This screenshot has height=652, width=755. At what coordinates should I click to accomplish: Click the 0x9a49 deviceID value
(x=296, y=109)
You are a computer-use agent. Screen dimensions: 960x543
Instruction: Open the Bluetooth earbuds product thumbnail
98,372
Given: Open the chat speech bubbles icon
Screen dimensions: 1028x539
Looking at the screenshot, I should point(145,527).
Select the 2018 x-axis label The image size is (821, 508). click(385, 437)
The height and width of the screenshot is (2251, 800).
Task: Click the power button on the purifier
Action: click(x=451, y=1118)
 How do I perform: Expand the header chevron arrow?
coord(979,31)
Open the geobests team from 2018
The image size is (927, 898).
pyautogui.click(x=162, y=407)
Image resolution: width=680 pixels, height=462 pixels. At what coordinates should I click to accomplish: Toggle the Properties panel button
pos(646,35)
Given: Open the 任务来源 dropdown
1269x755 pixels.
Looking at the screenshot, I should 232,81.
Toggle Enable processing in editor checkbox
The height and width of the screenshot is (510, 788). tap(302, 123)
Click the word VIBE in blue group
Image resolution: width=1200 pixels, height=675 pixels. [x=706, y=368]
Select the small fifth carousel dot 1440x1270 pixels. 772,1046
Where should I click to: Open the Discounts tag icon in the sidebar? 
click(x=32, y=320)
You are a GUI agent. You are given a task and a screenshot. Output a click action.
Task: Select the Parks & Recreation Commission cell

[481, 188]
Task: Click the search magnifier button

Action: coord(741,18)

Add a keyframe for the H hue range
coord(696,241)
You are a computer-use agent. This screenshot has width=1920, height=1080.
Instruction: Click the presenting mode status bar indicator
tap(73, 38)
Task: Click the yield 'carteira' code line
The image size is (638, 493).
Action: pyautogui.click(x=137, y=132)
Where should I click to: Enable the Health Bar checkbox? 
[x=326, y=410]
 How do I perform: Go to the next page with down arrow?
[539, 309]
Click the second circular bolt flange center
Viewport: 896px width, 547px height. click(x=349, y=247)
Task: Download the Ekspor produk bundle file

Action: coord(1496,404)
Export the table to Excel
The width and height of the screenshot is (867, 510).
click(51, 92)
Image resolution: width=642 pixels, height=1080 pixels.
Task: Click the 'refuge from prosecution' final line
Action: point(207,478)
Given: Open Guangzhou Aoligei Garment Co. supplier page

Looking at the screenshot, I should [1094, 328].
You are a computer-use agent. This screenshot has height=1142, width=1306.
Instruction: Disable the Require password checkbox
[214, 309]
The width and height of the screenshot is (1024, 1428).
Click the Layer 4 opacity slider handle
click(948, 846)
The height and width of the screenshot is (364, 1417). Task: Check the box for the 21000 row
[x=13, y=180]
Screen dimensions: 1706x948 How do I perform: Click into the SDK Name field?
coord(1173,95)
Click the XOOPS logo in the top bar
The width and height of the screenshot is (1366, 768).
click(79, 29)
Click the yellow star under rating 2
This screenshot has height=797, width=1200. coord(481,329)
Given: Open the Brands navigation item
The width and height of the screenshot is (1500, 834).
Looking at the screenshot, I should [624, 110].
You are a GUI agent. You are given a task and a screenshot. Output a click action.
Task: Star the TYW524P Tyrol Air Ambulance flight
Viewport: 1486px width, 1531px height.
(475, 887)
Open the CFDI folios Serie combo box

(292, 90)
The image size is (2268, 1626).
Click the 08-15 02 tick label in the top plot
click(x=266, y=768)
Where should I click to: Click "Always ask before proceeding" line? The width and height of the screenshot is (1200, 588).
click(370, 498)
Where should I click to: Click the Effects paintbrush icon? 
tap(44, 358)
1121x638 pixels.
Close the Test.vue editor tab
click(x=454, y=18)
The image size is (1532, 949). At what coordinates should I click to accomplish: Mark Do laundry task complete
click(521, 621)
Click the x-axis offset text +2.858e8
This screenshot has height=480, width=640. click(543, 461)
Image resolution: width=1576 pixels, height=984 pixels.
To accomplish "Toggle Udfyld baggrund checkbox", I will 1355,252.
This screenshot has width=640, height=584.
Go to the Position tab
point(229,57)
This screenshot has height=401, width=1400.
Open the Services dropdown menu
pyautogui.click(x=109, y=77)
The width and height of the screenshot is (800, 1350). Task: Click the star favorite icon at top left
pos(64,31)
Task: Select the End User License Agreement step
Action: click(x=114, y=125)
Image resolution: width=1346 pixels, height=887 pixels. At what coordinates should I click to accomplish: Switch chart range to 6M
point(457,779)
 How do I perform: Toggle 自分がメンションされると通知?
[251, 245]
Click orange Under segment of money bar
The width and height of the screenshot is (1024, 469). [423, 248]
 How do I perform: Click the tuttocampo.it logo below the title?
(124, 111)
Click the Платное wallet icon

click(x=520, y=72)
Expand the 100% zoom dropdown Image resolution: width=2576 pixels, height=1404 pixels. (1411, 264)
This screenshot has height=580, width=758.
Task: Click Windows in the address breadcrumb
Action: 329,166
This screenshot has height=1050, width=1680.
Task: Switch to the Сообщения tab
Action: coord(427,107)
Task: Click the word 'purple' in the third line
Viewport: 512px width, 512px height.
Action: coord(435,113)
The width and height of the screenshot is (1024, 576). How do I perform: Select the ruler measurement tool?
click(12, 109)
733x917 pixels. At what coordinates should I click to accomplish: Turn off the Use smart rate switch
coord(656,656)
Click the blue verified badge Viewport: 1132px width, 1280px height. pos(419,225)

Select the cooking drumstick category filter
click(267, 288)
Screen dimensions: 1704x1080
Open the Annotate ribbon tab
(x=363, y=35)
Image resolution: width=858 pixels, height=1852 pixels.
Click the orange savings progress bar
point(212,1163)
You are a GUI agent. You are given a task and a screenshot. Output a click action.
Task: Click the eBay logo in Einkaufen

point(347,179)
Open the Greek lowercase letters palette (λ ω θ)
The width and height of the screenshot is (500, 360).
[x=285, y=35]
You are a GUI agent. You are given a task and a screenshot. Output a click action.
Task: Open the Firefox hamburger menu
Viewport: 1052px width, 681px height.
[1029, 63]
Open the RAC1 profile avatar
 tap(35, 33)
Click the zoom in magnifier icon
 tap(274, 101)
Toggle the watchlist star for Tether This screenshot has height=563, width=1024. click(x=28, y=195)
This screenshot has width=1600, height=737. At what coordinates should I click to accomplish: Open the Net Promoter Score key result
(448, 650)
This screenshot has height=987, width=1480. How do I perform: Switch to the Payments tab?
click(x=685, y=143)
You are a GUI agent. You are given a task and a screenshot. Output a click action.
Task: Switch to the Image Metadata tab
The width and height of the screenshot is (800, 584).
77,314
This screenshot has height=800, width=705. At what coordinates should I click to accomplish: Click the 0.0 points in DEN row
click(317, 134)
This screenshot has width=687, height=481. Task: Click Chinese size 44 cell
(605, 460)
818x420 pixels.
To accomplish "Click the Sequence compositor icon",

==*==

**TASK STATEMENT**
Write out all the records above again, exactly as they stand.

**WRITTEN ANSWER**
This screenshot has height=652, width=755. At what coordinates should I click to accomplish: Click the 0x9a49 deviceID value
(x=296, y=109)
You are a computer-use agent. Screen dimensions: 960x543
Instruction: Open the Bluetooth earbuds product thumbnail
98,372
Given: Open the chat speech bubbles icon
Screen dimensions: 1028x539
Looking at the screenshot, I should point(145,527).
Select the 2018 x-axis label The image size is (821, 508). click(385, 437)
The height and width of the screenshot is (2251, 800).
Task: Click the power button on the purifier
Action: click(x=451, y=1118)
 How do I perform: Expand the header chevron arrow?
coord(979,31)
Open the geobests team from 2018
The image size is (927, 898).
pyautogui.click(x=162, y=407)
Image resolution: width=680 pixels, height=462 pixels. At what coordinates should I click to accomplish: Toggle the Properties panel button
pos(646,35)
Given: Open the 任务来源 dropdown
1269x755 pixels.
Looking at the screenshot, I should 232,81.
Toggle Enable processing in editor checkbox
The height and width of the screenshot is (510, 788). tap(302, 123)
Click the word VIBE in blue group
Image resolution: width=1200 pixels, height=675 pixels. [x=706, y=368]
Select the small fifth carousel dot 1440x1270 pixels. 772,1046
Where should I click to: Open the Discounts tag icon in the sidebar? 
click(x=32, y=320)
You are a GUI agent. You are given a task and a screenshot. Output a click action.
Task: Select the Parks & Recreation Commission cell

[481, 188]
Task: Click the search magnifier button

Action: coord(741,18)

Add a keyframe for the H hue range
coord(696,241)
You are a computer-use agent. This screenshot has width=1920, height=1080.
Instruction: Click the presenting mode status bar indicator
tap(73, 38)
Task: Click the yield 'carteira' code line
The image size is (638, 493).
Action: pyautogui.click(x=137, y=132)
Where should I click to: Enable the Health Bar checkbox? 
[x=326, y=410]
 How do I perform: Go to the next page with down arrow?
[539, 309]
Click the second circular bolt flange center
Viewport: 896px width, 547px height. click(x=349, y=247)
Task: Download the Ekspor produk bundle file

Action: coord(1496,404)
Export the table to Excel
The width and height of the screenshot is (867, 510).
click(51, 92)
Image resolution: width=642 pixels, height=1080 pixels.
Task: Click the 'refuge from prosecution' final line
Action: point(207,478)
Given: Open Guangzhou Aoligei Garment Co. supplier page

Looking at the screenshot, I should [1094, 328].
You are a computer-use agent. This screenshot has height=1142, width=1306.
Instruction: Disable the Require password checkbox
[214, 309]
The width and height of the screenshot is (1024, 1428).
Click the Layer 4 opacity slider handle
click(948, 846)
The height and width of the screenshot is (364, 1417). Task: Check the box for the 21000 row
[x=13, y=180]
Screen dimensions: 1706x948 How do I perform: Click into the SDK Name field?
coord(1173,95)
Click the XOOPS logo in the top bar
The width and height of the screenshot is (1366, 768).
click(79, 29)
Click the yellow star under rating 2
This screenshot has height=797, width=1200. coord(481,329)
Given: Open the Brands navigation item
The width and height of the screenshot is (1500, 834).
Looking at the screenshot, I should [624, 110].
You are a GUI agent. You are given a task and a screenshot. Output a click action.
Task: Star the TYW524P Tyrol Air Ambulance flight
Viewport: 1486px width, 1531px height.
(475, 887)
Open the CFDI folios Serie combo box

(292, 90)
The image size is (2268, 1626).
Click the 08-15 02 tick label in the top plot
click(x=266, y=768)
Where should I click to: Click "Always ask before proceeding" line? The width and height of the screenshot is (1200, 588).
click(370, 498)
Where should I click to: Click the Effects paintbrush icon? 
tap(44, 358)
1121x638 pixels.
Close the Test.vue editor tab
click(x=454, y=18)
The image size is (1532, 949). At what coordinates should I click to accomplish: Mark Do laundry task complete
click(521, 621)
Click the x-axis offset text +2.858e8
This screenshot has height=480, width=640. click(543, 461)
Image resolution: width=1576 pixels, height=984 pixels.
To accomplish "Toggle Udfyld baggrund checkbox", I will 1355,252.
This screenshot has width=640, height=584.
Go to the Position tab
point(229,57)
This screenshot has height=401, width=1400.
Open the Services dropdown menu
pyautogui.click(x=109, y=77)
The width and height of the screenshot is (800, 1350). Task: Click the star favorite icon at top left
pos(64,31)
Task: Select the End User License Agreement step
Action: click(x=114, y=125)
Image resolution: width=1346 pixels, height=887 pixels. At what coordinates should I click to accomplish: Switch chart range to 6M
point(457,779)
 How do I perform: Toggle 自分がメンションされると通知?
[251, 245]
Click orange Under segment of money bar
The width and height of the screenshot is (1024, 469). [423, 248]
 How do I perform: Click the tuttocampo.it logo below the title?
(124, 111)
Click the Платное wallet icon

click(x=520, y=72)
Expand the 100% zoom dropdown Image resolution: width=2576 pixels, height=1404 pixels. (1411, 264)
This screenshot has height=580, width=758.
Task: Click Windows in the address breadcrumb
Action: 329,166
This screenshot has height=1050, width=1680.
Task: Switch to the Сообщения tab
Action: coord(427,107)
Task: Click the word 'purple' in the third line
Viewport: 512px width, 512px height.
Action: coord(435,113)
The width and height of the screenshot is (1024, 576). How do I perform: Select the ruler measurement tool?
click(12, 109)
733x917 pixels. At what coordinates should I click to accomplish: Turn off the Use smart rate switch
coord(656,656)
Click the blue verified badge Viewport: 1132px width, 1280px height. pos(419,225)

Select the cooking drumstick category filter
click(267, 288)
Screen dimensions: 1704x1080
Open the Annotate ribbon tab
(x=363, y=35)
Image resolution: width=858 pixels, height=1852 pixels.
Click the orange savings progress bar
point(212,1163)
You are a GUI agent. You are given a task and a screenshot. Output a click action.
Task: Click the eBay logo in Einkaufen

point(347,179)
Open the Greek lowercase letters palette (λ ω θ)
The width and height of the screenshot is (500, 360).
[x=285, y=35]
You are a GUI agent. You are given a task and a screenshot. Output a click action.
Task: Open the Firefox hamburger menu
Viewport: 1052px width, 681px height.
[1029, 63]
Open the RAC1 profile avatar
 tap(35, 33)
Click the zoom in magnifier icon
 tap(274, 101)
Toggle the watchlist star for Tether This screenshot has height=563, width=1024. click(x=28, y=195)
This screenshot has width=1600, height=737. At what coordinates should I click to accomplish: Open the Net Promoter Score key result
(448, 650)
This screenshot has height=987, width=1480. How do I perform: Switch to the Payments tab?
click(x=685, y=143)
You are a GUI agent. You are given a task and a screenshot. Output a click action.
Task: Switch to the Image Metadata tab
The width and height of the screenshot is (800, 584).
77,314
This screenshot has height=800, width=705. At what coordinates should I click to accomplish: Click the 0.0 points in DEN row
click(317, 134)
This screenshot has width=687, height=481. Task: Click Chinese size 44 cell
(605, 460)
818x420 pixels.
To accomplish "Click the Sequence compositor icon",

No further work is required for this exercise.